El Tribunal, en audiencia llevada a cabo el 10 de marzo de 2021, impartió legalidad a la negociación atrás descrita y anunció sentido de fallo condenatorio en contra de la procesada. Posteriormente, las partes procedieron a descorrer el traslado previsto en el artículo 447 de la Ley 906 de 2004. 8. En audiencia del 10 de agosto de 2021, el Tribunal dictó la respectiva sentencia, decisión contra la cual la defensa de MÓNICA ESCOBAR MORALES interpuso el recurso de alzada que es objeto de pronunciamiento en la presente providencia. LA SENTENCIA RECURRIDA El Tribunal Superior del Distrito Judicial de Bogotá, concordante con los términos del preacuerdo, condenó a MÓNICA ESCOBAR MORALES como autora del delito de prevaricato por acción en concurso homogéneo y sucesivo, y en consecuencia le impuso las penas de 28 meses de prisión, 66.66 salarios mínimos legales mensuales de multa, y 48 meses de inhabilidad para el ejercicio de derechos y funciones públicas.

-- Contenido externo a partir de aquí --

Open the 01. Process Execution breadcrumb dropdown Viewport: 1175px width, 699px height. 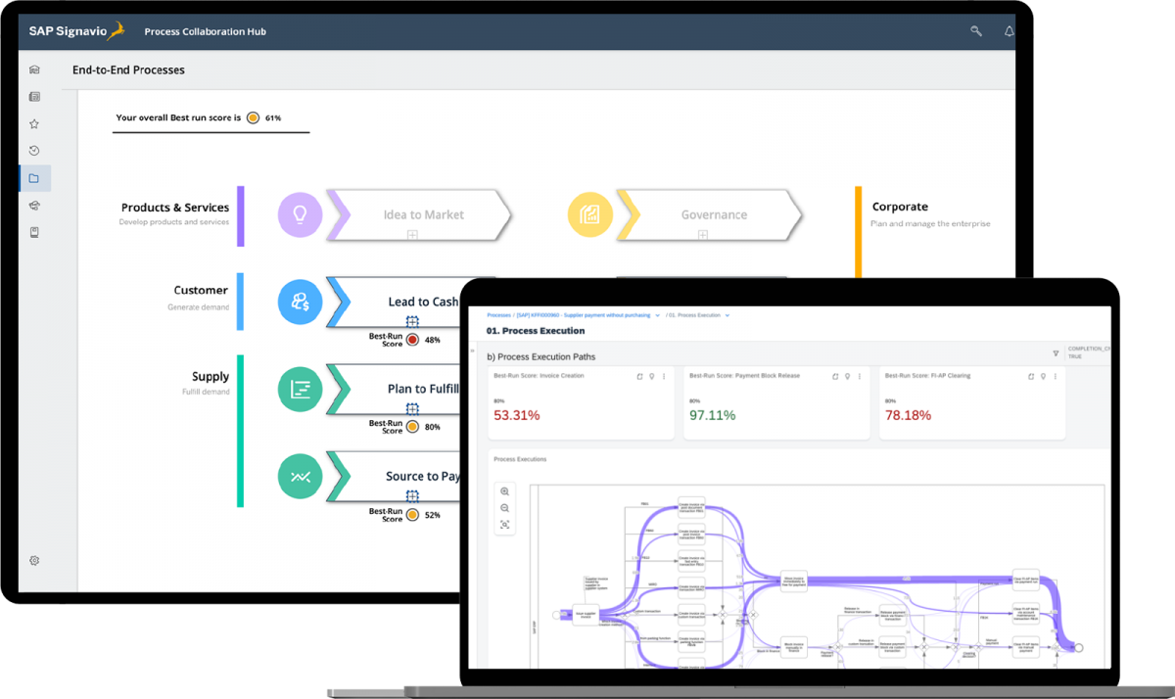[x=726, y=315]
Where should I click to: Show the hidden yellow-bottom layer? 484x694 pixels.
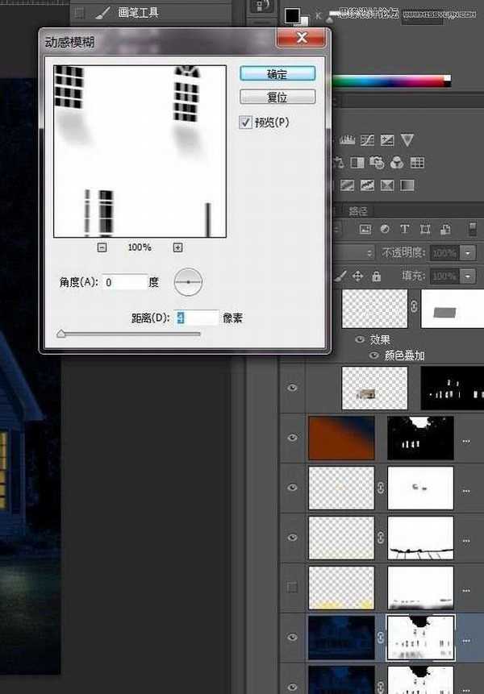[292, 587]
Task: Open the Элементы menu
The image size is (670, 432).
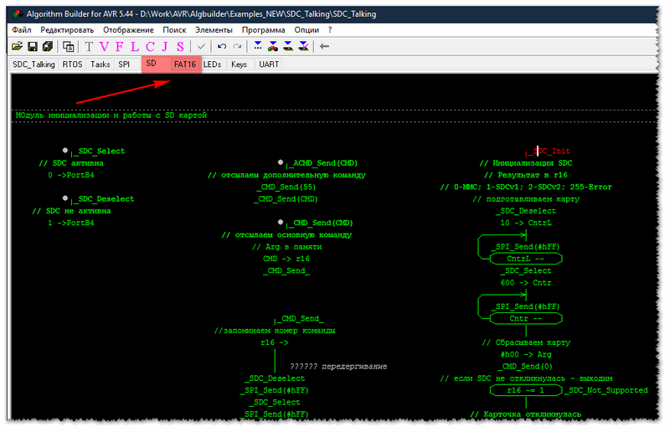Action: point(213,29)
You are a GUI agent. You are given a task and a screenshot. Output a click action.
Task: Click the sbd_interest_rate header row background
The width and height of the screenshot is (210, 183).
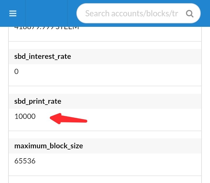(134, 57)
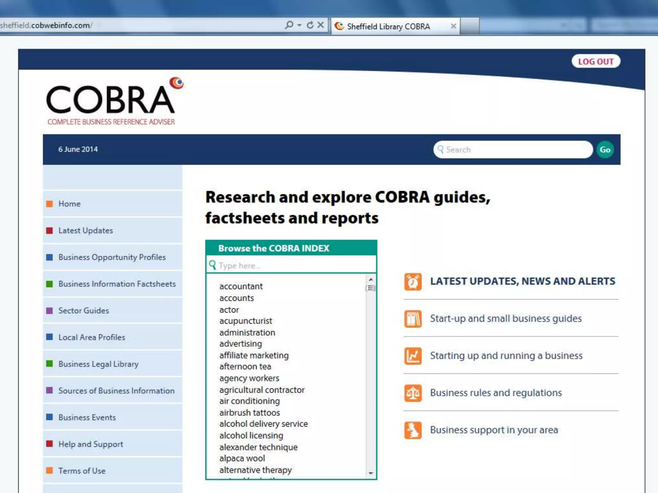Select 'affiliate marketing' in the COBRA index

point(254,355)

Adicionalmente, negó la suspensión de la ejecución de la pena y concedió la prisión domiciliaria como sustitutiva de la intramural. Para lo que concierne a la presente providencia, corresponde precisar que a ESCOBAR MORALES se le negó la suspensión de la ejecución de la pena en virtud de los siguiente: 1. La norma vigente para la época de la comisión de las conductas punibles condiciona la concesión del sustituto al pago total de la multa. 2.

El numeral 2° del actual artículo 63 de la Ley 599 de 2000, modificado por la Ley 1709 de 2014, excluye una serie de delitos respecto de los cuales no es posible conceder el sustituto en comento, entre los cuales se encuentra el punible de prevaricato por acción. 3. Desconocer el mencionado numeral 2° conllevaría a la creación de una tercera ley, para construir una nueva que beneficie a la procesada, práctica proscrita en un Estado Social de Derecho, como de antaño lo tiene señalado la Sala de Casación Penal de la Corte Suprema de Justicia. 4.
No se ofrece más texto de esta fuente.